A string of revolutionary civil lawsuits has grown under the 2008 Trafficking Victims Protection Reauthorization Act (TVPRA), which gives human trafficking survivors the ability to recover damages from corporations that have profited from turning a blind eye to trafficking. Babin Law filed the first lawsuit under the TVPRA against hotels. They believe the TVPRA is not only a promising tool for survivors to seek justice, but also establishes a duty for corporations to adopt stricter policies to identify and prevent trafficking within their operations. This presentation will provide an overview of the TVPRA and different cases brought against corporations. Sex trafficking survivors filed lawsuits against hotels as well as technology companies such as Backpage, Pornhub, Twitter, and others. Labor trafficking survivors have also sued companies for profiting from forced labor, such as Nestle, Mars, and Hershey who source chocolate made from child labor in the Ivory Coast. After explaining the evolution of TVPRA lawsuits against corporations, the presenter will delve deeper into the cases against hotels. The hotel industry has turned a blind eye to the obvious signs of human trafficking and continued to profit by renting rooms to traffickers. These lawsuits show the need for industry-wide change in hotel policies and procedures, like mandatory training and security protocols, to protect survivors of trafficking.

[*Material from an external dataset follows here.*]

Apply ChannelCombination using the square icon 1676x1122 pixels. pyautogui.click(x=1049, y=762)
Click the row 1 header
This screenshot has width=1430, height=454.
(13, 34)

Finally, these cases have a positive impact on survivors by providing a new tool to recover damages from their trafficking and a way for their story to be heard.
Trigger Warning: This presentation contains information (written, spoken, or visual) that may be triggering or (re)traumatizing to attendees.
Kristina Aiad-Toss is an Attorney at Babin Law representing human trafficking survivors in federal litigation against corporate hotel defendants. Kristina works with the American Bar Association and other non-profits on anti-sex and labor trafficking projects. Babin Law was the first firm to bring a human trafficking civil lawsuit against hotels.